§ **Task**: Output every one of these rows verbatim, line for line, omitting the pictures.

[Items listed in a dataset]
※ ※ ※

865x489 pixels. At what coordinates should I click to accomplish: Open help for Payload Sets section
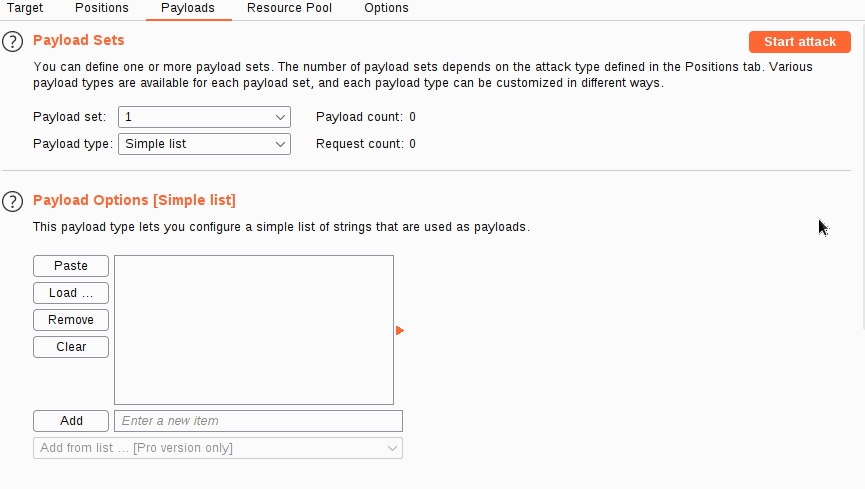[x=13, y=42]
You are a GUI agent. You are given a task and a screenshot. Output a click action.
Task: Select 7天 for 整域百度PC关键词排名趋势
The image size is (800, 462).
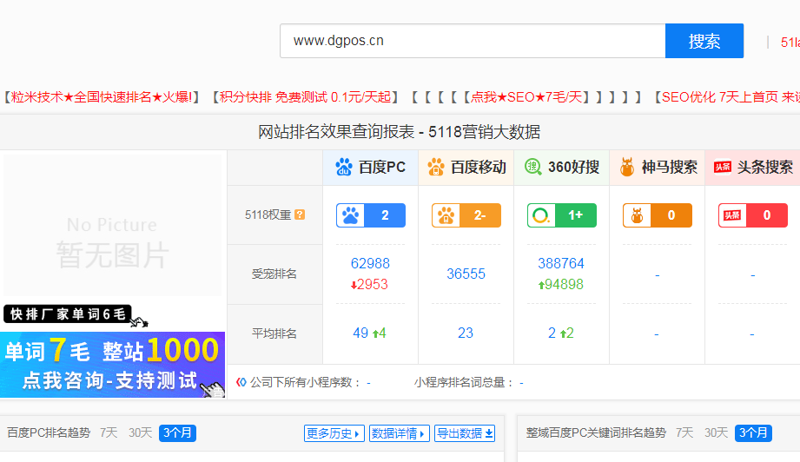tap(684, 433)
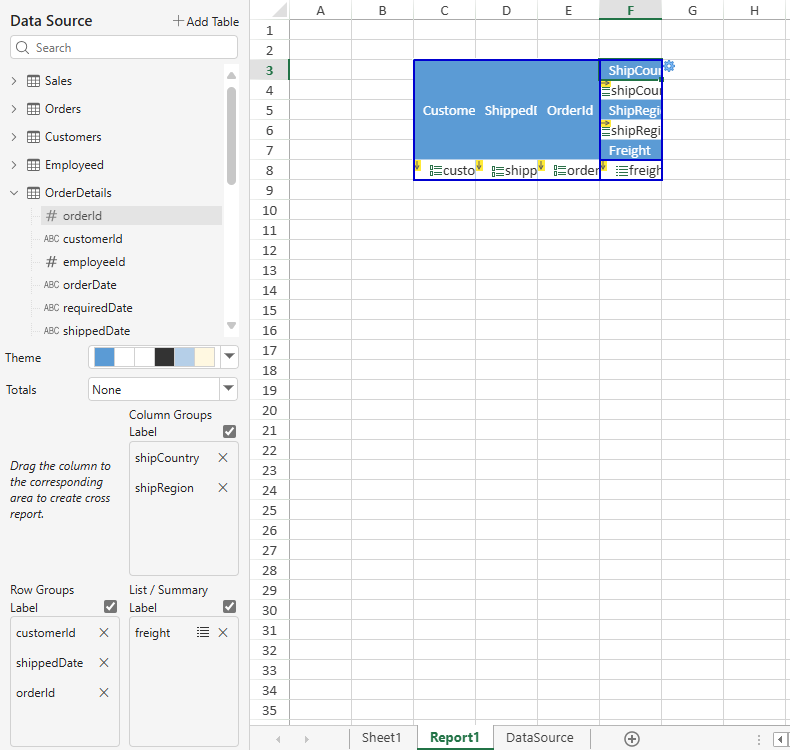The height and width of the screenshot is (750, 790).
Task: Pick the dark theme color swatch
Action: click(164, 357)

※ ※ ※

§ **Expected output**:
865x489 pixels. At what coordinates should I click to accomplish: Open help for Payload Sets section
[x=13, y=42]
You are a GUI agent. You are given a task and a screenshot. Output a click action.
Task: Select 7天 for 整域百度PC关键词排名趋势
The image size is (800, 462).
tap(684, 433)
The height and width of the screenshot is (750, 790).
Task: Pick the dark theme color swatch
Action: click(164, 357)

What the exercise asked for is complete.